◆ **WHAT IS BEING ASKED**: Could you return the full listing below exactly as it appears?

◆ **THE DATA**:
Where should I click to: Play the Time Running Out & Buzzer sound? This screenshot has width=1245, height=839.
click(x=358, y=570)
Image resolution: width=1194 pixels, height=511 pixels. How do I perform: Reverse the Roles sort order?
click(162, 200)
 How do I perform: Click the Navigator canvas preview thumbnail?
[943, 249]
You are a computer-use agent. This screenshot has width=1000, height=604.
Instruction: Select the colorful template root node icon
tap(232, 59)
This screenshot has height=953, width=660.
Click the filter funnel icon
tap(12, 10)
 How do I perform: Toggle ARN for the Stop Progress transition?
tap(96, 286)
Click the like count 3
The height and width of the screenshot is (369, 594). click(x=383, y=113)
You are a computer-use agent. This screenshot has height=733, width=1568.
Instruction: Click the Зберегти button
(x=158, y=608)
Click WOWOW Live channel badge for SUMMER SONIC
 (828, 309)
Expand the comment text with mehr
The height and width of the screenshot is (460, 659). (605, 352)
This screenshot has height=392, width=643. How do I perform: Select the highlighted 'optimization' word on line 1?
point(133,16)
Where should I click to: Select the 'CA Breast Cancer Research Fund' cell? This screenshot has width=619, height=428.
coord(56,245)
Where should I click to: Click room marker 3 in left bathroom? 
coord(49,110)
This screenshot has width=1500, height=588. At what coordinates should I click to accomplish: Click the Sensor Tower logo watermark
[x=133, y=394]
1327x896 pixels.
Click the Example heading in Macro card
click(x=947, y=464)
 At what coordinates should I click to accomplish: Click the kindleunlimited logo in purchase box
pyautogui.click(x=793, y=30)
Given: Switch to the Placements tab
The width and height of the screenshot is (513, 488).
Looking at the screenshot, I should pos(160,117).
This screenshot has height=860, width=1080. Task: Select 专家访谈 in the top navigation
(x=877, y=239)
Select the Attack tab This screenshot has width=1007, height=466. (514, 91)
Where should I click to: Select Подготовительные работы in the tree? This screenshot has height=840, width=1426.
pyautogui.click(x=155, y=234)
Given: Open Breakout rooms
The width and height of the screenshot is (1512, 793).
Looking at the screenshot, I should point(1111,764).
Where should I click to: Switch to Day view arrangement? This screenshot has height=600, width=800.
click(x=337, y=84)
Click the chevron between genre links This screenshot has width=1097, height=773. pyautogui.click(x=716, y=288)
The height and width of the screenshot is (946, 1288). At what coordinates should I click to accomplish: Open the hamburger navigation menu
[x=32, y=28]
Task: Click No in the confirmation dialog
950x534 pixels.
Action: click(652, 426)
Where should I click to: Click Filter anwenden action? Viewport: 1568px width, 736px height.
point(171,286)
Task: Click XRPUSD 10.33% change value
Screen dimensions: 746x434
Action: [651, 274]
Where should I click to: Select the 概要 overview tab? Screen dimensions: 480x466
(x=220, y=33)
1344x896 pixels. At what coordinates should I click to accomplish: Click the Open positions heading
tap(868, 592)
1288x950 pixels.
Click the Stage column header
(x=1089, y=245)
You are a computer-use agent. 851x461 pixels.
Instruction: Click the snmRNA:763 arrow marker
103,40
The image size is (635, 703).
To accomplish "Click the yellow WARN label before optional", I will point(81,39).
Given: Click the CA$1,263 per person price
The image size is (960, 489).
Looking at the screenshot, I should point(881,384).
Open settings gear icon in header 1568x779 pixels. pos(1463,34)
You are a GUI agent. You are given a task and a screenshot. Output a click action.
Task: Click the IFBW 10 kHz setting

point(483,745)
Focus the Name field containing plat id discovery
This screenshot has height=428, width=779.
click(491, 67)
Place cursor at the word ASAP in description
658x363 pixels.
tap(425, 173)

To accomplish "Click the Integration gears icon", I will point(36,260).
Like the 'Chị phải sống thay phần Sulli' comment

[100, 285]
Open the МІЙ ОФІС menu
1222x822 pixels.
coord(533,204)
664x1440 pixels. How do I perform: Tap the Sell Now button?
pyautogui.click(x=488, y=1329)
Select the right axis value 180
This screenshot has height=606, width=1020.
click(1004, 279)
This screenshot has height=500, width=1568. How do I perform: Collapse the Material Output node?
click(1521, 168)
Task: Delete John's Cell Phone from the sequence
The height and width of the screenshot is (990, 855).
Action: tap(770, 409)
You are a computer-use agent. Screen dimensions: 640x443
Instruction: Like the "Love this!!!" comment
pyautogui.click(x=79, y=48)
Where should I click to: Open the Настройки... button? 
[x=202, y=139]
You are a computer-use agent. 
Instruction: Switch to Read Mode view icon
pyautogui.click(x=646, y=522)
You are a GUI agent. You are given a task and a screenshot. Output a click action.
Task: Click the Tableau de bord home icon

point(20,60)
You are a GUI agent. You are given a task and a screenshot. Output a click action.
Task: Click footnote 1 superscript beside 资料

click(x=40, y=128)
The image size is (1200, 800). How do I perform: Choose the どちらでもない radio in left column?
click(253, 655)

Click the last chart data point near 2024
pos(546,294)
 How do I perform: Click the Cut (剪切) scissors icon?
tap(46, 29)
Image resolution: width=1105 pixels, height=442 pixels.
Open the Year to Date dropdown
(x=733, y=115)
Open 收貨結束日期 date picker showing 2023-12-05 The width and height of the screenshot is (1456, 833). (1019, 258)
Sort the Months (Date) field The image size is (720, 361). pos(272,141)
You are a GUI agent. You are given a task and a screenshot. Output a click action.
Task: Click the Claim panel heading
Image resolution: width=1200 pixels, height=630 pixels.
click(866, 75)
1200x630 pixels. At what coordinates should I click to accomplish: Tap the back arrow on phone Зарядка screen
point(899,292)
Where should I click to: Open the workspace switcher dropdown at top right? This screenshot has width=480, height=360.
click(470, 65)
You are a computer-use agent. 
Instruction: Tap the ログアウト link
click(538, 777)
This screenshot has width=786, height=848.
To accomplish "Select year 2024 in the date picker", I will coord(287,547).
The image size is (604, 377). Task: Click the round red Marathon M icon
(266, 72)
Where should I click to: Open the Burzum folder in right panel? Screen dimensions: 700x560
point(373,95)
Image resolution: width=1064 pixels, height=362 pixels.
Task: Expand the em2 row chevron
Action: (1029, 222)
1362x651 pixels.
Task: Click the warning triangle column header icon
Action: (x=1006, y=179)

◆ **RESPONSE TO THIS EXERCISE**:
Where should I click to: Play the Time Running Out & Buzzer sound? This screenshot has width=1245, height=839.
click(x=358, y=570)
Image resolution: width=1194 pixels, height=511 pixels. How do I perform: Reverse the Roles sort order?
click(162, 200)
 How do I perform: Click the Navigator canvas preview thumbnail?
[943, 249]
You are a computer-use agent. This screenshot has width=1000, height=604.
Instruction: Select the colorful template root node icon
tap(232, 59)
This screenshot has height=953, width=660.
Click the filter funnel icon
tap(12, 10)
 How do I perform: Toggle ARN for the Stop Progress transition?
tap(96, 286)
Click the like count 3
The height and width of the screenshot is (369, 594). click(x=383, y=113)
You are a computer-use agent. This screenshot has height=733, width=1568.
Instruction: Click the Зберегти button
(x=158, y=608)
Click WOWOW Live channel badge for SUMMER SONIC
 (828, 309)
Expand the comment text with mehr
The height and width of the screenshot is (460, 659). (605, 352)
This screenshot has height=392, width=643. How do I perform: Select the highlighted 'optimization' word on line 1?
point(133,16)
Where should I click to: Select the 'CA Breast Cancer Research Fund' cell? This screenshot has width=619, height=428.
coord(56,245)
Where should I click to: Click room marker 3 in left bathroom? 
coord(49,110)
This screenshot has width=1500, height=588. At what coordinates should I click to accomplish: Click the Sensor Tower logo watermark
[x=133, y=394]
1327x896 pixels.
Click the Example heading in Macro card
click(x=947, y=464)
 At what coordinates should I click to accomplish: Click the kindleunlimited logo in purchase box
pyautogui.click(x=793, y=30)
Given: Switch to the Placements tab
The width and height of the screenshot is (513, 488).
Looking at the screenshot, I should pos(160,117).
This screenshot has height=860, width=1080. Task: Select 专家访谈 in the top navigation
(x=877, y=239)
Select the Attack tab This screenshot has width=1007, height=466. (514, 91)
Where should I click to: Select Подготовительные работы in the tree? This screenshot has height=840, width=1426.
pyautogui.click(x=155, y=234)
Given: Open Breakout rooms
The width and height of the screenshot is (1512, 793).
Looking at the screenshot, I should point(1111,764).
Where should I click to: Switch to Day view arrangement? This screenshot has height=600, width=800.
click(x=337, y=84)
Click the chevron between genre links This screenshot has width=1097, height=773. pyautogui.click(x=716, y=288)
The height and width of the screenshot is (946, 1288). At what coordinates should I click to accomplish: Open the hamburger navigation menu
[x=32, y=28]
Task: Click No in the confirmation dialog
950x534 pixels.
Action: click(652, 426)
Where should I click to: Click Filter anwenden action? Viewport: 1568px width, 736px height.
point(171,286)
Task: Click XRPUSD 10.33% change value
Screen dimensions: 746x434
Action: [651, 274]
Where should I click to: Select the 概要 overview tab? Screen dimensions: 480x466
(x=220, y=33)
1344x896 pixels. At what coordinates should I click to accomplish: Click the Open positions heading
tap(868, 592)
1288x950 pixels.
Click the Stage column header
(x=1089, y=245)
You are a computer-use agent. 851x461 pixels.
Instruction: Click the snmRNA:763 arrow marker
103,40
The image size is (635, 703).
To accomplish "Click the yellow WARN label before optional", I will point(81,39).
Given: Click the CA$1,263 per person price
The image size is (960, 489).
Looking at the screenshot, I should point(881,384).
Open settings gear icon in header 1568x779 pixels. pos(1463,34)
You are a GUI agent. You are given a task and a screenshot. Output a click action.
Task: Click the IFBW 10 kHz setting

point(483,745)
Focus the Name field containing plat id discovery
This screenshot has height=428, width=779.
click(491, 67)
Place cursor at the word ASAP in description
658x363 pixels.
tap(425, 173)

To accomplish "Click the Integration gears icon", I will point(36,260).
Like the 'Chị phải sống thay phần Sulli' comment

[100, 285]
Open the МІЙ ОФІС menu
1222x822 pixels.
coord(533,204)
664x1440 pixels. How do I perform: Tap the Sell Now button?
pyautogui.click(x=488, y=1329)
Select the right axis value 180
This screenshot has height=606, width=1020.
click(1004, 279)
This screenshot has height=500, width=1568. How do I perform: Collapse the Material Output node?
click(1521, 168)
Task: Delete John's Cell Phone from the sequence
The height and width of the screenshot is (990, 855).
Action: tap(770, 409)
You are a computer-use agent. Screen dimensions: 640x443
Instruction: Like the "Love this!!!" comment
pyautogui.click(x=79, y=48)
Where should I click to: Open the Настройки... button? 
[x=202, y=139]
You are a computer-use agent. 
Instruction: Switch to Read Mode view icon
pyautogui.click(x=646, y=522)
You are a GUI agent. You are given a task and a screenshot. Output a click action.
Task: Click the Tableau de bord home icon

point(20,60)
You are a GUI agent. You are given a task and a screenshot. Output a click action.
Task: Click footnote 1 superscript beside 资料

click(x=40, y=128)
The image size is (1200, 800). How do I perform: Choose the どちらでもない radio in left column?
click(253, 655)

Click the last chart data point near 2024
pos(546,294)
 How do I perform: Click the Cut (剪切) scissors icon?
tap(46, 29)
Image resolution: width=1105 pixels, height=442 pixels.
Open the Year to Date dropdown
(x=733, y=115)
Open 收貨結束日期 date picker showing 2023-12-05 The width and height of the screenshot is (1456, 833). (1019, 258)
Sort the Months (Date) field The image size is (720, 361). pos(272,141)
You are a GUI agent. You are given a task and a screenshot. Output a click action.
Task: Click the Claim panel heading
Image resolution: width=1200 pixels, height=630 pixels.
click(866, 75)
1200x630 pixels. At what coordinates should I click to accomplish: Tap the back arrow on phone Зарядка screen
point(899,292)
Where should I click to: Open the workspace switcher dropdown at top right? This screenshot has width=480, height=360.
click(470, 65)
You are a computer-use agent. 
Instruction: Tap the ログアウト link
click(538, 777)
This screenshot has width=786, height=848.
To accomplish "Select year 2024 in the date picker", I will coord(287,547).
The image size is (604, 377). Task: Click the round red Marathon M icon
(266, 72)
Where should I click to: Open the Burzum folder in right panel? Screen dimensions: 700x560
point(373,95)
Image resolution: width=1064 pixels, height=362 pixels.
Task: Expand the em2 row chevron
Action: (1029, 222)
1362x651 pixels.
Task: Click the warning triangle column header icon
Action: (x=1006, y=179)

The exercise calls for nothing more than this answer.